PEU à peu, la Tchétchénie devint ainsi, en partie malgré elle, une entité chaotique ingouvernable, redoutée par ses voisins et que ses propres habitants commencèrent à fuir. Dans ce contexte de pourrissement, trois événements vont se produire qui conduiront au conflit actuel. D’abord, en mai 1999, la Russie se sentit marginalisée lorsqu’un oléoduc reliant Bakou (Azerbaïdjan) à Soupsa (Géorgie), sur les bords de la mer Noire, fut officiellement rouvert avec la bénédiction occidentale. Plus grave, en novembre 1999, la Turquie, l’Azerbaïdjan et la Géorgie signaient un accord pour la construction d’un autre oléoduc reliant Bakou au port turc de Ceyhan, en Méditerranée, évitant ainsi définitivement le territoire russe. Moscou ressentit cela comme un camouflet géopolitique pouvant annoncer une grave perte d’influence dans le Caucase. D’autant que ces nouveaux oléoducs se placent, automatiquement, sous la protection du système de sécurité de l’OTAN...

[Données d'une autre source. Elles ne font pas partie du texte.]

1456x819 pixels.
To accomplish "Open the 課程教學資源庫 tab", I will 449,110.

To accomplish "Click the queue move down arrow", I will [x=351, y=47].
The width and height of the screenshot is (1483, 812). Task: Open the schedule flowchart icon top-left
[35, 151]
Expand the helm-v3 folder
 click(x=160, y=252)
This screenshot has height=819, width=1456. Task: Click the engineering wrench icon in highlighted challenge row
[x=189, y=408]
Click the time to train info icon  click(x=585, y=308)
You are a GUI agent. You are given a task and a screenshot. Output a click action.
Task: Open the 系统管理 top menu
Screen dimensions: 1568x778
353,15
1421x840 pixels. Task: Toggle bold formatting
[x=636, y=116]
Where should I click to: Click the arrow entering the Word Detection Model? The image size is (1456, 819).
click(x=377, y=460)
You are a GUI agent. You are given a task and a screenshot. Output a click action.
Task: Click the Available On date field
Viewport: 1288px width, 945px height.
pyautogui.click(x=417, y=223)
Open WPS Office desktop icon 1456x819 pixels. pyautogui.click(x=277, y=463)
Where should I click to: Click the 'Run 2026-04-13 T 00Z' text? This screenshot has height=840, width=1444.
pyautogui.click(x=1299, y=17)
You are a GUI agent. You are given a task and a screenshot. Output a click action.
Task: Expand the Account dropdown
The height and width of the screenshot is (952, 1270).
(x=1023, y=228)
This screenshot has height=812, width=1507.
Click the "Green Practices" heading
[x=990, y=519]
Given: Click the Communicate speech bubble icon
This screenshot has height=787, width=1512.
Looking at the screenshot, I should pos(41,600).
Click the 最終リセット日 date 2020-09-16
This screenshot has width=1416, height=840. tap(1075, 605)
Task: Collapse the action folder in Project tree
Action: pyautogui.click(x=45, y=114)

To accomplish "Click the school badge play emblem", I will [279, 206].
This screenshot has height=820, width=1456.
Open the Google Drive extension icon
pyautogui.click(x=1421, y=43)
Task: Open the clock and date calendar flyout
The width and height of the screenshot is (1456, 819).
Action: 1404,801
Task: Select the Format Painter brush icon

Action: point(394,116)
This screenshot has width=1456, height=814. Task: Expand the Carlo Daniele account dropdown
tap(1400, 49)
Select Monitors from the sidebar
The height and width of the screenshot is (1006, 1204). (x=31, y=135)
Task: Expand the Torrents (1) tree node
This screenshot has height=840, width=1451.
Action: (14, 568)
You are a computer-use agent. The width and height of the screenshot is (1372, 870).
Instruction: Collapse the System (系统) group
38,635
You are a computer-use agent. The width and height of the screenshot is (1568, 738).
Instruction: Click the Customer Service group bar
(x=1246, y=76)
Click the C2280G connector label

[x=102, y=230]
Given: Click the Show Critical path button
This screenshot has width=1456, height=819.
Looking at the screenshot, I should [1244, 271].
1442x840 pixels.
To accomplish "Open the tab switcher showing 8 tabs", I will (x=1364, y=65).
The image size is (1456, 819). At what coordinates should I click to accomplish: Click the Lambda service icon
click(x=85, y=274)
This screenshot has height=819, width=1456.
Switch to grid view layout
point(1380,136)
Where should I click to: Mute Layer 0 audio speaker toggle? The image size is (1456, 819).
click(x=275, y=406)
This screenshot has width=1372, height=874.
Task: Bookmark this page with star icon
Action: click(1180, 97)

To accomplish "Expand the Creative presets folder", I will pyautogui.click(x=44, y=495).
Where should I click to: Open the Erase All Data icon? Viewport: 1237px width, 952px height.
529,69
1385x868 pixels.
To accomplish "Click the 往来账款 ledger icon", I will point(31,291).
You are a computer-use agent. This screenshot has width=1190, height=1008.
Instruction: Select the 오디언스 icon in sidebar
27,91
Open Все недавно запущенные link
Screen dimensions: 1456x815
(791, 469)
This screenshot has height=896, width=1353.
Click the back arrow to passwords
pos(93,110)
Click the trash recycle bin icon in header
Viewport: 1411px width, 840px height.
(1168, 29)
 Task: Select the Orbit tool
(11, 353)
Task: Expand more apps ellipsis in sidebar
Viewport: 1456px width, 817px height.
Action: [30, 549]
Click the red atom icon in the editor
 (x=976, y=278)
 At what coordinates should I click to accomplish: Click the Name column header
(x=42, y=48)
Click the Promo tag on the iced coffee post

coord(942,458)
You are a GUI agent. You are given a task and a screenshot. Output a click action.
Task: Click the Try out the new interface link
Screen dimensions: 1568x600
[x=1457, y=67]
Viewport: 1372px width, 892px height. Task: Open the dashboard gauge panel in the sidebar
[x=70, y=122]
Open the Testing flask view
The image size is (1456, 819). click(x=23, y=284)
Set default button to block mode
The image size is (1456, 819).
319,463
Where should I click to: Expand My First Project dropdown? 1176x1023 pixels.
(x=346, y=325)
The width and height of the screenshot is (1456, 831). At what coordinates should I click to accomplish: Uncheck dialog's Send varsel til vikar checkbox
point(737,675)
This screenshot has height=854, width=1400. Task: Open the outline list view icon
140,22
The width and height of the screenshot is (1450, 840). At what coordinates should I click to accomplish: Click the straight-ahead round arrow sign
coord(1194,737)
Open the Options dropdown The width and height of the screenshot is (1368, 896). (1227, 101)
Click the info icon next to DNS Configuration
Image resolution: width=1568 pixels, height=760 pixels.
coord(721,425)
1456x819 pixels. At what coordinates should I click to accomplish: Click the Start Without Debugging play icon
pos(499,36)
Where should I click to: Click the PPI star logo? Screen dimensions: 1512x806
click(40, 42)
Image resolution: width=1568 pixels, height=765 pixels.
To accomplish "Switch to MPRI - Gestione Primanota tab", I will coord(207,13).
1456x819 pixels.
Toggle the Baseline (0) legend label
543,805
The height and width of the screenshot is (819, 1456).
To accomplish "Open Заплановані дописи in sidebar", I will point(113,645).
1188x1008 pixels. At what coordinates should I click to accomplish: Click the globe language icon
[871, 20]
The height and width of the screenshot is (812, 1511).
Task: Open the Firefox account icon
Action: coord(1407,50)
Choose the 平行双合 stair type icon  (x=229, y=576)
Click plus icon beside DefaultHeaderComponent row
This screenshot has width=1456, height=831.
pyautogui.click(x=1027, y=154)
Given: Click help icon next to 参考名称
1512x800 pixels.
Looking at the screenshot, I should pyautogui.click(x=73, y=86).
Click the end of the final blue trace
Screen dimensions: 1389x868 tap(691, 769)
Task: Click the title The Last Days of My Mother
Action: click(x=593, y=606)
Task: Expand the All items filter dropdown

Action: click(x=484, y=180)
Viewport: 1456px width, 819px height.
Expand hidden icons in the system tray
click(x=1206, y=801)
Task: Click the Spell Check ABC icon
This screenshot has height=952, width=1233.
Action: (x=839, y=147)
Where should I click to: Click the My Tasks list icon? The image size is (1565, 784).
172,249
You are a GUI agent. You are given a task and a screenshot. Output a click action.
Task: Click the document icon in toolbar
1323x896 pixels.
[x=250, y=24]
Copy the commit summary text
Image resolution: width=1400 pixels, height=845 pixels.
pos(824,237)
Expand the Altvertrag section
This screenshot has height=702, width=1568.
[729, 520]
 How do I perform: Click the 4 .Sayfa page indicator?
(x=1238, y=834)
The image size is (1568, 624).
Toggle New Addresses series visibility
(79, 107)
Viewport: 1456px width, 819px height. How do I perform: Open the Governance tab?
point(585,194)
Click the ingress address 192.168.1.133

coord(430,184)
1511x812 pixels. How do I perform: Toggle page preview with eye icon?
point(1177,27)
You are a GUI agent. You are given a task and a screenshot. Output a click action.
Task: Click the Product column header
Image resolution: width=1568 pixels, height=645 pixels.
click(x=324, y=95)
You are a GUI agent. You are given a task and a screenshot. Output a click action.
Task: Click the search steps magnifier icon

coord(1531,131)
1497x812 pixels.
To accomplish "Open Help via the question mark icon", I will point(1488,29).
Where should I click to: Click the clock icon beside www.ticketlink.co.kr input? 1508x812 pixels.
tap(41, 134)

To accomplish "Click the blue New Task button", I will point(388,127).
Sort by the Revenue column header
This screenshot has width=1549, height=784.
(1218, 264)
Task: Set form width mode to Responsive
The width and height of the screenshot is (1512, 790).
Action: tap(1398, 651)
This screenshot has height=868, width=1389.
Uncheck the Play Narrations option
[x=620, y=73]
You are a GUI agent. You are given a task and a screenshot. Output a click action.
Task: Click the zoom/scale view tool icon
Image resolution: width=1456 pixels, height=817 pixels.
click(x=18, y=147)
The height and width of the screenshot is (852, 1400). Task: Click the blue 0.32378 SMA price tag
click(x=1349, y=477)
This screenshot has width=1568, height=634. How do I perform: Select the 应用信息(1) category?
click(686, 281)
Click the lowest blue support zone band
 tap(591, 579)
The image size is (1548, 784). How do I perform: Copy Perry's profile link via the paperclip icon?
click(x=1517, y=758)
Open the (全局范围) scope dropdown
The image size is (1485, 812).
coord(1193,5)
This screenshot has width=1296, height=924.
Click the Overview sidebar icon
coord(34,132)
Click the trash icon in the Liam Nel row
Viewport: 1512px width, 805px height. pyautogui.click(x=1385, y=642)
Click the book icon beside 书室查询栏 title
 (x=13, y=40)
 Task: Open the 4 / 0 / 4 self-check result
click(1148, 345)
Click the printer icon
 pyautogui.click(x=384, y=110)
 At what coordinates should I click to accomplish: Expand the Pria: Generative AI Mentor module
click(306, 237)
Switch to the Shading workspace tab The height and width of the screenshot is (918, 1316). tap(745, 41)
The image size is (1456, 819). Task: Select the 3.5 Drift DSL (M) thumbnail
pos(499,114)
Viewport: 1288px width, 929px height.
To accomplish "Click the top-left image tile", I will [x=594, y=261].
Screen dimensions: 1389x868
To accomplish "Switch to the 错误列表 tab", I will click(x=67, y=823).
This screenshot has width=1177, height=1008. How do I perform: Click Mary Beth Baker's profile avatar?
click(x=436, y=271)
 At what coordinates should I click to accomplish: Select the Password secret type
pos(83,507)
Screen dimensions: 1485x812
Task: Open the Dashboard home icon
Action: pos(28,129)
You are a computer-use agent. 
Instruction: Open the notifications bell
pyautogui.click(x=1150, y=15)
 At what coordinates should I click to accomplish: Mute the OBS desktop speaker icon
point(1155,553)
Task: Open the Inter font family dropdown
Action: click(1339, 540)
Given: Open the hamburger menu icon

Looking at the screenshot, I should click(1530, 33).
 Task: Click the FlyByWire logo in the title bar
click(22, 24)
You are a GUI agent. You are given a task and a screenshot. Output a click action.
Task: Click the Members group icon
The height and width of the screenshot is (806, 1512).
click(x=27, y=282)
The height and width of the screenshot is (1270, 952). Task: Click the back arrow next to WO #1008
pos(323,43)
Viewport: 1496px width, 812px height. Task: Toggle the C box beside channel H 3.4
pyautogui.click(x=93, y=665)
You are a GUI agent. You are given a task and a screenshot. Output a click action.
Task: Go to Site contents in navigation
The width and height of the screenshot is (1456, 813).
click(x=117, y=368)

En août 1999, le raid sur le Daghestan, conduit par le chef islamiste tchétchène Bassaev, avait confirmé, aux yeux des Russes, les risques de contagion qu’entraînerait, pour l’ensemble du Caucase, l’exemple d’une éventuelle indépendance de la Tchétchénie. Vite circonscrit et maté, ce raid a indiscutablement fait peur à Moscou, qui voit avec préoccupation se multiplier les menaces contre son contrôle sur une région aussi stratégique que le Caucase du Nord.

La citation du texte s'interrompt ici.